→ DATA LINES:
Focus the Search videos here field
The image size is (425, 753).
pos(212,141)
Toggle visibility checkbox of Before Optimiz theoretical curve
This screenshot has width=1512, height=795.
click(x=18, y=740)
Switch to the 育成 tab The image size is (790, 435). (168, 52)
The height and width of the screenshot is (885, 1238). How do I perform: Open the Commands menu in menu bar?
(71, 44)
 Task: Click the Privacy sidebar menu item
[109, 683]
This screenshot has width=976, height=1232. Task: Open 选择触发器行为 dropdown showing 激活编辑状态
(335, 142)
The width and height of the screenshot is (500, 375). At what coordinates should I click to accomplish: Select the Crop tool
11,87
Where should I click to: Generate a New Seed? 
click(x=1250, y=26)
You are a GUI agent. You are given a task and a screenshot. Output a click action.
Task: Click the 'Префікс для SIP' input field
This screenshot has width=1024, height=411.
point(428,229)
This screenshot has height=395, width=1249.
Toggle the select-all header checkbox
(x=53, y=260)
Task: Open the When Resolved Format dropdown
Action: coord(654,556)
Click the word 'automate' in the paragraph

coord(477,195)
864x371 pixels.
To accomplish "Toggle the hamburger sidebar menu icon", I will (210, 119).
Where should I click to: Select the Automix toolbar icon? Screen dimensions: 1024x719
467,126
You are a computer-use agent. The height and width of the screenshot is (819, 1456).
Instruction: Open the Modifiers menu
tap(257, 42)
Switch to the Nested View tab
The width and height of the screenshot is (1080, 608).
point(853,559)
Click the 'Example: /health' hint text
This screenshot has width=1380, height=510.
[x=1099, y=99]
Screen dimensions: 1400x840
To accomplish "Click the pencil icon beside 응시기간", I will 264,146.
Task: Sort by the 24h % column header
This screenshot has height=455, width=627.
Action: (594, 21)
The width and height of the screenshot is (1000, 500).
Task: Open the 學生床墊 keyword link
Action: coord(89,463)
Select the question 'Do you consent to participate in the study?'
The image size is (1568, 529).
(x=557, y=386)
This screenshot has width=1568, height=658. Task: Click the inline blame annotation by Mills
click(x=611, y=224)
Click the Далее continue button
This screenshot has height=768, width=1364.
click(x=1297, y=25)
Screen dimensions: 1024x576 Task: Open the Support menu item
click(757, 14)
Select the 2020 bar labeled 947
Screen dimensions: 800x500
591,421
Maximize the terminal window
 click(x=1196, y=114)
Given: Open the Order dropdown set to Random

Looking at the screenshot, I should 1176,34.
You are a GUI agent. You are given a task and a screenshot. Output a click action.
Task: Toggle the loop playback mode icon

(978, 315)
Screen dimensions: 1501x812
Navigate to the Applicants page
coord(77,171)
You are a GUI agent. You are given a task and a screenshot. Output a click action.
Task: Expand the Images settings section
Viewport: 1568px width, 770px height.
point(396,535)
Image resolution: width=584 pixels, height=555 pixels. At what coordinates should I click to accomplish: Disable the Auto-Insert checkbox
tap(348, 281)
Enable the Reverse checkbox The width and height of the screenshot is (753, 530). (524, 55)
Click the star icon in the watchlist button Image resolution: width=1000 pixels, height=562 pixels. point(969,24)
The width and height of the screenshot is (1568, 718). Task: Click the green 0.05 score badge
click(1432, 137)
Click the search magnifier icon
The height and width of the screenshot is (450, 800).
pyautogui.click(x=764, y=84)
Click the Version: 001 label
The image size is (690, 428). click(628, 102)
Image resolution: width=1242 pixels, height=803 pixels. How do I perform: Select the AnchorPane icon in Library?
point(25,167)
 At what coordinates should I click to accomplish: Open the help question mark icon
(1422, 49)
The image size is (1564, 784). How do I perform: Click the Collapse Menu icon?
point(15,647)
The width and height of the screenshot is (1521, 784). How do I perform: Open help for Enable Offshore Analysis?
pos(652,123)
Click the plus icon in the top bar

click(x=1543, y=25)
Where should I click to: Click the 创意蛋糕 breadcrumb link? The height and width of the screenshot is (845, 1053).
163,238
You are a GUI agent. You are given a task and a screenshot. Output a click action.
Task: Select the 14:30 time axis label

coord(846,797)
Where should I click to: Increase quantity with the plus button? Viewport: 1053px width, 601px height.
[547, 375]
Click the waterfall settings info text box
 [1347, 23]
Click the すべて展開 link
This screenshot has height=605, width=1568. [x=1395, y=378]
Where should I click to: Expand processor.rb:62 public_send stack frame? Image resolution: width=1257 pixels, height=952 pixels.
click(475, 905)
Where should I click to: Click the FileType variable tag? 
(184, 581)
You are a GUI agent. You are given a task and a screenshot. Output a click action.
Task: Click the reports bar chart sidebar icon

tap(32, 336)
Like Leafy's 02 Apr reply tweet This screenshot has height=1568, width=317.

→ DO THIS:
Reproduce each of the records above word for word, keeping every line in its original order.

→ THE REPLY:
Focus the Search videos here field
The image size is (425, 753).
pos(212,141)
Toggle visibility checkbox of Before Optimiz theoretical curve
This screenshot has width=1512, height=795.
click(x=18, y=740)
Switch to the 育成 tab The image size is (790, 435). (168, 52)
The height and width of the screenshot is (885, 1238). How do I perform: Open the Commands menu in menu bar?
(71, 44)
 Task: Click the Privacy sidebar menu item
[109, 683]
This screenshot has width=976, height=1232. Task: Open 选择触发器行为 dropdown showing 激活编辑状态
(335, 142)
The width and height of the screenshot is (500, 375). At what coordinates should I click to accomplish: Select the Crop tool
11,87
Where should I click to: Generate a New Seed? 
click(x=1250, y=26)
You are a GUI agent. You are given a task and a screenshot. Output a click action.
Task: Click the 'Префікс для SIP' input field
This screenshot has width=1024, height=411.
point(428,229)
This screenshot has height=395, width=1249.
Toggle the select-all header checkbox
(x=53, y=260)
Task: Open the When Resolved Format dropdown
Action: coord(654,556)
Click the word 'automate' in the paragraph

coord(477,195)
864x371 pixels.
To accomplish "Toggle the hamburger sidebar menu icon", I will (210, 119).
Where should I click to: Select the Automix toolbar icon? Screen dimensions: 1024x719
467,126
You are a computer-use agent. The height and width of the screenshot is (819, 1456).
Instruction: Open the Modifiers menu
tap(257, 42)
Switch to the Nested View tab
The width and height of the screenshot is (1080, 608).
point(853,559)
Click the 'Example: /health' hint text
This screenshot has width=1380, height=510.
[x=1099, y=99]
Screen dimensions: 1400x840
To accomplish "Click the pencil icon beside 응시기간", I will 264,146.
Task: Sort by the 24h % column header
This screenshot has height=455, width=627.
Action: (594, 21)
The width and height of the screenshot is (1000, 500).
Task: Open the 學生床墊 keyword link
Action: coord(89,463)
Select the question 'Do you consent to participate in the study?'
The image size is (1568, 529).
(x=557, y=386)
This screenshot has width=1568, height=658. Task: Click the inline blame annotation by Mills
click(x=611, y=224)
Click the Далее continue button
This screenshot has height=768, width=1364.
click(x=1297, y=25)
Screen dimensions: 1024x576 Task: Open the Support menu item
click(757, 14)
Select the 2020 bar labeled 947
Screen dimensions: 800x500
591,421
Maximize the terminal window
 click(x=1196, y=114)
Given: Open the Order dropdown set to Random

Looking at the screenshot, I should 1176,34.
You are a GUI agent. You are given a task and a screenshot. Output a click action.
Task: Toggle the loop playback mode icon

(978, 315)
Screen dimensions: 1501x812
Navigate to the Applicants page
coord(77,171)
You are a GUI agent. You are given a task and a screenshot. Output a click action.
Task: Expand the Images settings section
Viewport: 1568px width, 770px height.
point(396,535)
Image resolution: width=584 pixels, height=555 pixels. At what coordinates should I click to accomplish: Disable the Auto-Insert checkbox
tap(348, 281)
Enable the Reverse checkbox The width and height of the screenshot is (753, 530). (524, 55)
Click the star icon in the watchlist button Image resolution: width=1000 pixels, height=562 pixels. point(969,24)
The width and height of the screenshot is (1568, 718). Task: Click the green 0.05 score badge
click(1432, 137)
Click the search magnifier icon
The height and width of the screenshot is (450, 800).
pyautogui.click(x=764, y=84)
Click the Version: 001 label
The image size is (690, 428). click(628, 102)
Image resolution: width=1242 pixels, height=803 pixels. How do I perform: Select the AnchorPane icon in Library?
point(25,167)
 At what coordinates should I click to accomplish: Open the help question mark icon
(1422, 49)
The image size is (1564, 784). How do I perform: Click the Collapse Menu icon?
point(15,647)
The width and height of the screenshot is (1521, 784). How do I perform: Open help for Enable Offshore Analysis?
pos(652,123)
Click the plus icon in the top bar

click(x=1543, y=25)
Where should I click to: Click the 创意蛋糕 breadcrumb link? The height and width of the screenshot is (845, 1053).
163,238
You are a GUI agent. You are given a task and a screenshot. Output a click action.
Task: Select the 14:30 time axis label

coord(846,797)
Where should I click to: Increase quantity with the plus button? Viewport: 1053px width, 601px height.
[547, 375]
Click the waterfall settings info text box
 [1347, 23]
Click the すべて展開 link
This screenshot has height=605, width=1568. [x=1395, y=378]
Where should I click to: Expand processor.rb:62 public_send stack frame? Image resolution: width=1257 pixels, height=952 pixels.
click(475, 905)
Where should I click to: Click the FileType variable tag? 
(184, 581)
You are a GUI agent. You are given a task and a screenshot. Output a click action.
Task: Click the reports bar chart sidebar icon

tap(32, 336)
Like Leafy's 02 Apr reply tweet This screenshot has height=1568, width=317.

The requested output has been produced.